▶ _书面任务 a_:
把下方全部条目重写一遍，将其中每一处“screenshot”换成“image”，其余内容一律不动。作答时不要带上图片。

Luogu P5408 【模板】第一类斯特林数·行

为什么要做这题呢，当然是有用啊qwq

首先我们考虑非常经典的式子：

\[x^{\overline{n}}=\sum_i \left[^n_i\right] x^i
\]

然后上倍增：

\[x^{\overline{2n}}=x^{\overline{n}}(x+n)^{\overline{n}}
\]

相当于我们已经有了一个多项式\(f(x)\)，现在要求另一个多项式\(f(x+c)\)

\[f(x+c)=\sum_i f_i(x+c)^i
\]

\[=\sum_i x_i\sum_j f_j\times C_i^j\times c^{i-j}
\]

\[=\sum_i \frac{x_i}{i!} \sum_j j!\times f_j\times\frac{c^{i-j}}{(i-j)!}
\]

发现此时\(\frac{c^{i-j}}{(i-j)!}\)不太好处理，因此我们把它和\(f\)都反过来做一遍卷积然后反回去即可

然后注意这是\(n\mod 2=0\)的情况，\(n=1\)是要暴力多乘上一个\((x+n)\)

复杂度为\(T(n)=T(n/2)+O(n\log n)=T(n\log n)\)

#include<cstdio>
#include<iostream>
#define RI register int
#define CI const int&
using namespace std;
const int N=1<<20,mod=167772161;
int n,lim,F[N],fact[N],inv[N];
inline int sum(CI x,CI y)
{
	int t=x+y; return t>=mod?t-mod:t;
}
inline int sub(CI x,CI y)
{
	int t=x-y; return t<0?t+mod:t;
}
inline int quick_pow(int x,int p=mod-2,int mul=1)

▶ _书面任务 b_:
从上面这篇第一类斯特林数·行模板题题解的末尾接着往下写。

▶ _所给条目_:
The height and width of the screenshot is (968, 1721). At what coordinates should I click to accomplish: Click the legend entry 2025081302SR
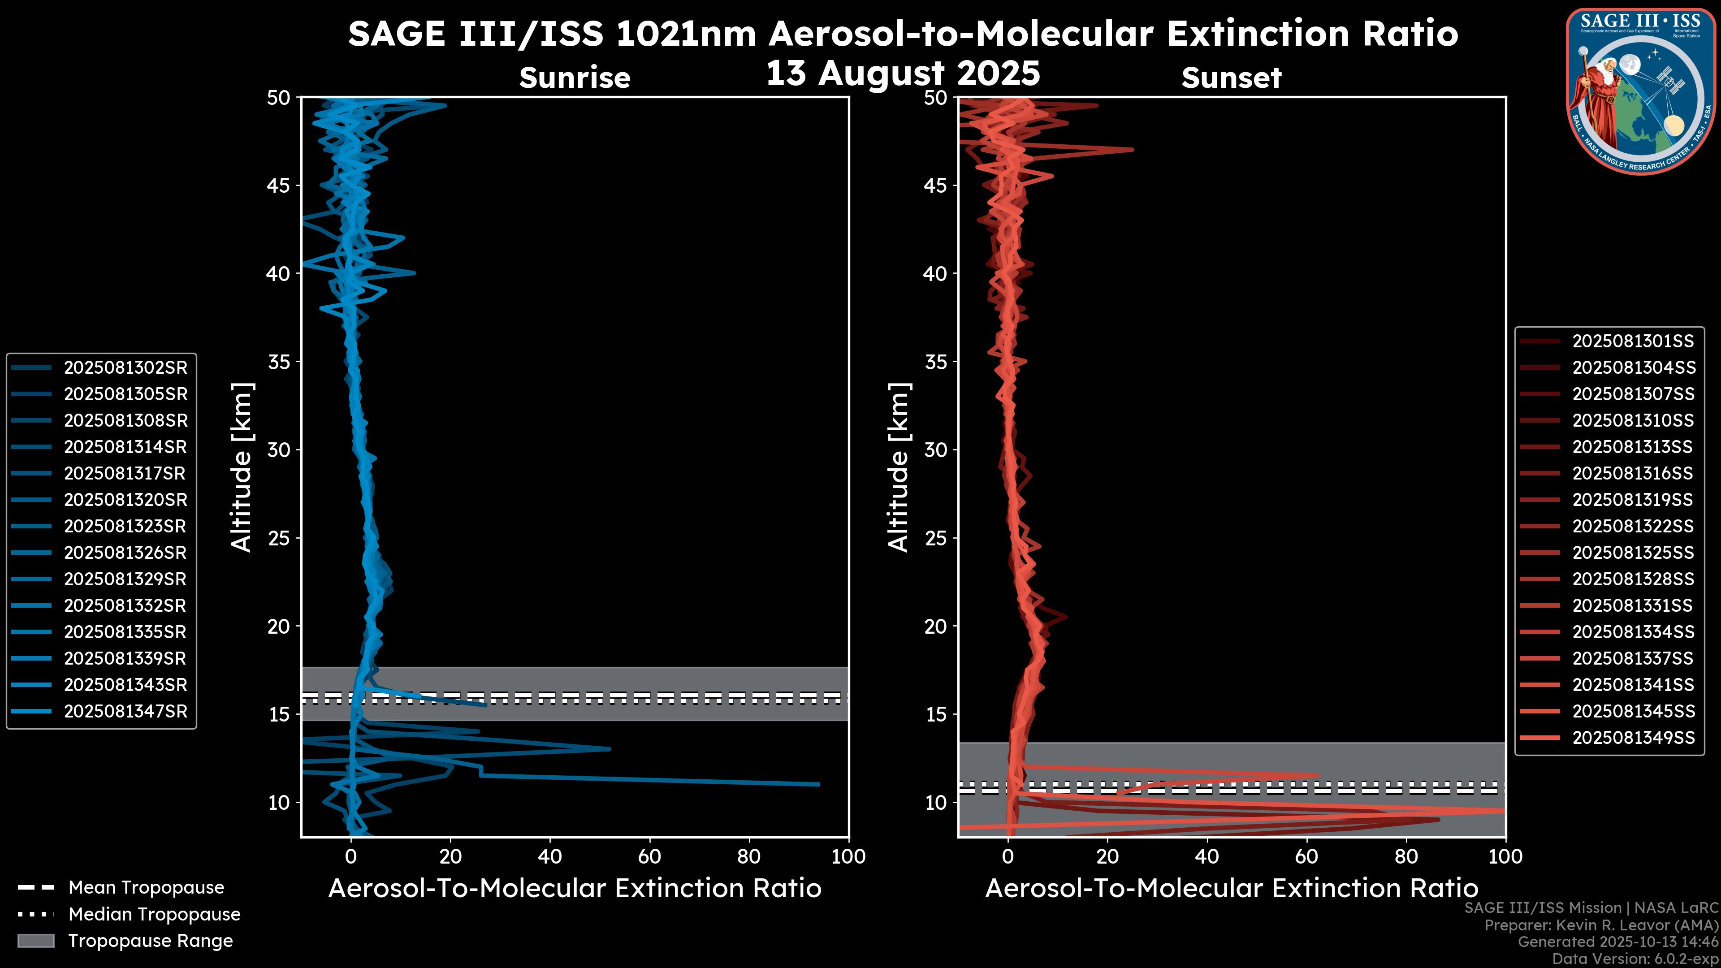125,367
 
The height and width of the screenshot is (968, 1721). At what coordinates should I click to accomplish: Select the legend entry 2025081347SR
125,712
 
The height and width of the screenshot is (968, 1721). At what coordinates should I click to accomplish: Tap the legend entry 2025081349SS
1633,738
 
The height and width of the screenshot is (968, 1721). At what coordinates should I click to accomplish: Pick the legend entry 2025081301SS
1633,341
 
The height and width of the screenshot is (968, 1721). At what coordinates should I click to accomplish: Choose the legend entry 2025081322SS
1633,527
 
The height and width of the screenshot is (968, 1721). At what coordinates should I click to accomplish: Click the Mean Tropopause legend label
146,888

▶ _练习作答 a_:
The height and width of the image is (968, 1721). At what coordinates should I click to accomplish: Click the legend entry 2025081302SR
125,367
 
The height and width of the image is (968, 1721). At what coordinates should I click to accomplish: Select the legend entry 2025081347SR
125,712
 
The height and width of the image is (968, 1721). At what coordinates should I click to accomplish: Tap the legend entry 2025081349SS
1633,738
 
The height and width of the image is (968, 1721). At what coordinates should I click to accomplish: Pick the legend entry 2025081301SS
1633,341
 
The height and width of the image is (968, 1721). At what coordinates should I click to accomplish: Choose the legend entry 2025081322SS
1633,527
 
The height and width of the image is (968, 1721). At what coordinates should I click to accomplish: Click the Mean Tropopause legend label
146,888

▶ _练习作答 b_:
{
	for (;p;p>>=1,x=1LL*x*x%mod) if (p&1) mul=1LL*mul*x%mod; return mul;
}
inline void init(CI n)
{
	RI i; for (fact[0]=i=1;i<=n;++i) fact[i]=1LL*fact[i-1]*i%mod;
	for (inv[n]=quick_pow(fact[n]),i=n-1;~i;--i) inv[i]=1LL*inv[i+1]*(i+1)%mod;
}
namespace Poly
{
	int rev[N],p;
	inline void init(CI n)
	{
		for (lim=1,p=0;lim<=n;lim<<=1,++p);
		for (RI i=0;i<lim;++i) rev[i]=(rev[i>>1]>>1)|((i&1)<<p-1);
	}
	inline void NTT(int *f,CI opt)
	{
		RI i,j,k; for (i=0;i<lim;++i) if (i<rev[i]) swap(f[i],f[rev[i]]);
		for (i=1;i<lim;i<<=1)
		{
			int m=i<<1,D=quick_pow(3,~opt?(mod-1)/m:mod-1-(mod-1)/m);
			for (j=0;j<lim;j+=m)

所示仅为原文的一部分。